Entries shown START

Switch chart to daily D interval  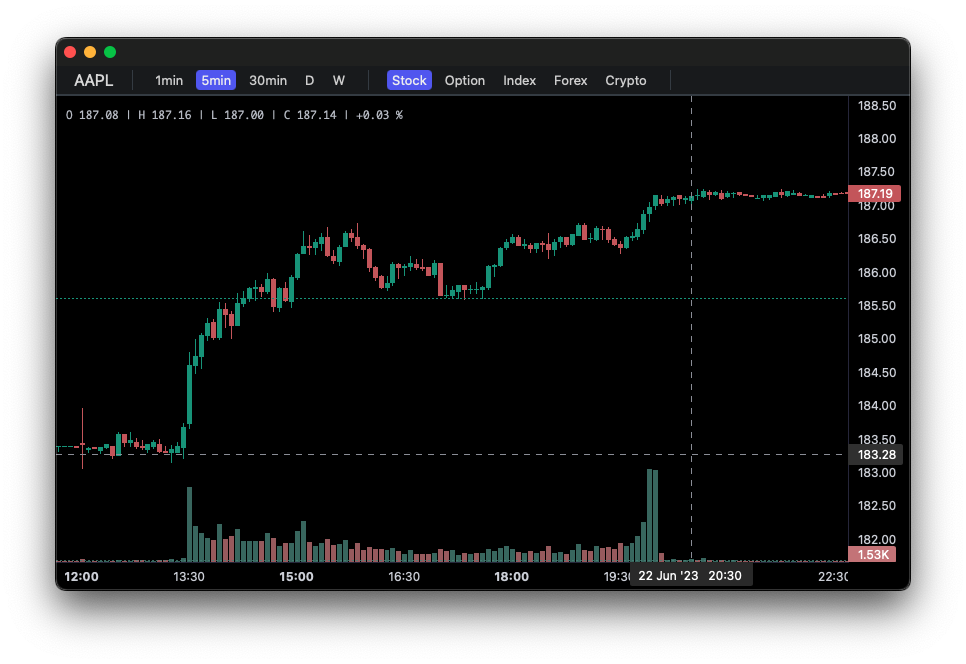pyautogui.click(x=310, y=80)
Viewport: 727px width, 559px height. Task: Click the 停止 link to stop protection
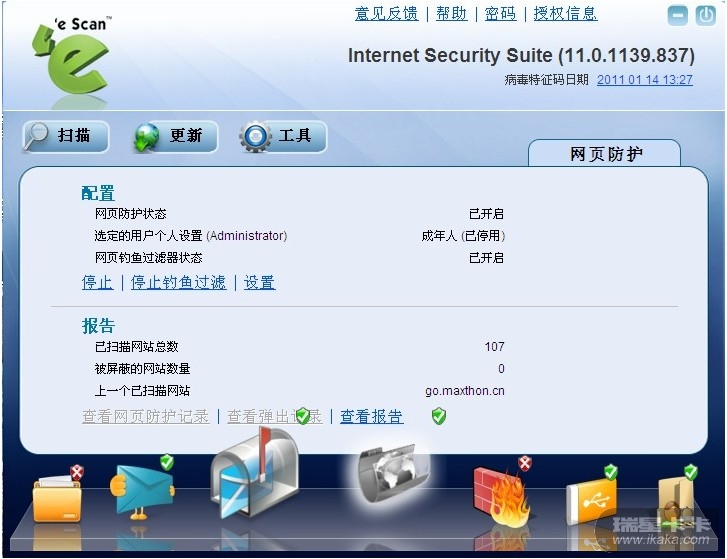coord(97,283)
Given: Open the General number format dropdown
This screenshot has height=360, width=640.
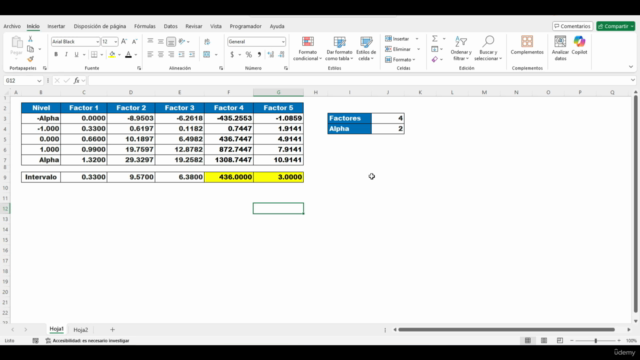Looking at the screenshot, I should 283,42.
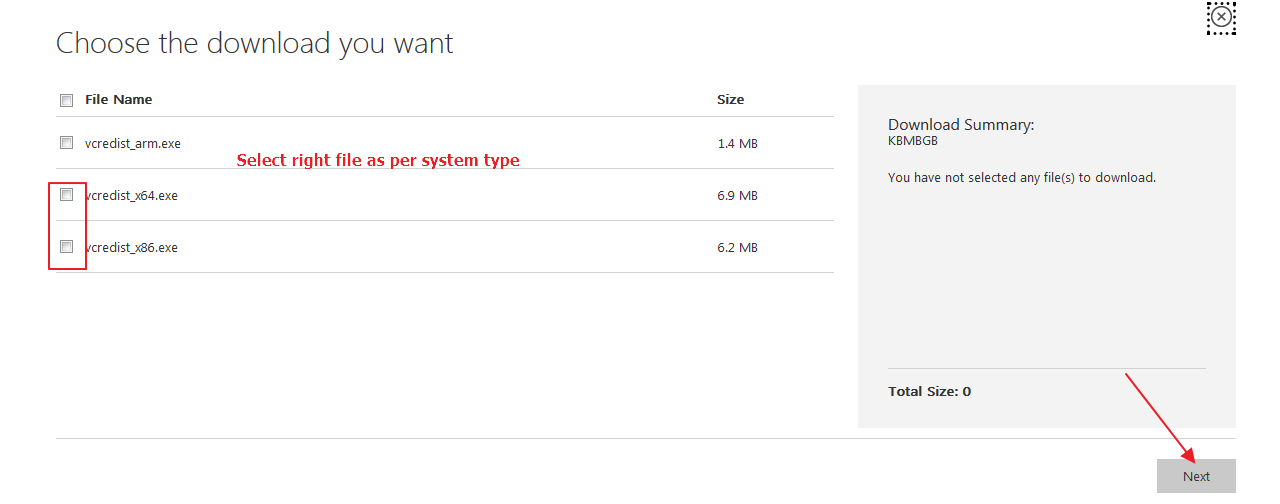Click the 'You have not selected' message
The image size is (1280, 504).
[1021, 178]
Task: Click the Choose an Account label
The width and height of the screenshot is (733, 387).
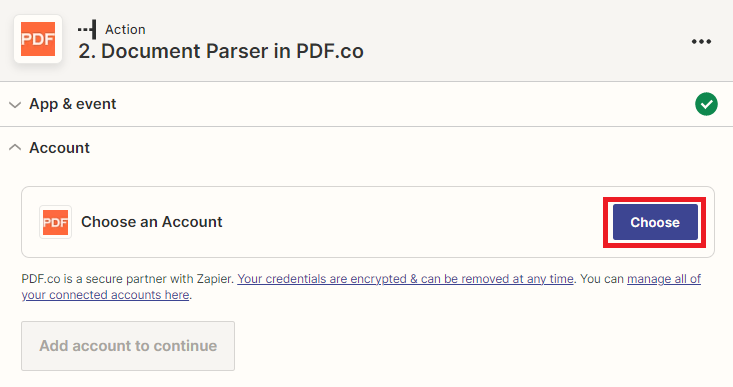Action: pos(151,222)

Entries shown END

▸ About this task
The range to print runs from the line with "Task: Click the Choose an Account label" through the last line of the entries, both included; keep it exact and skip the pictures.

▸ Solution to this task
Task: Click the Choose an Account label
The width and height of the screenshot is (733, 387).
Action: pos(151,222)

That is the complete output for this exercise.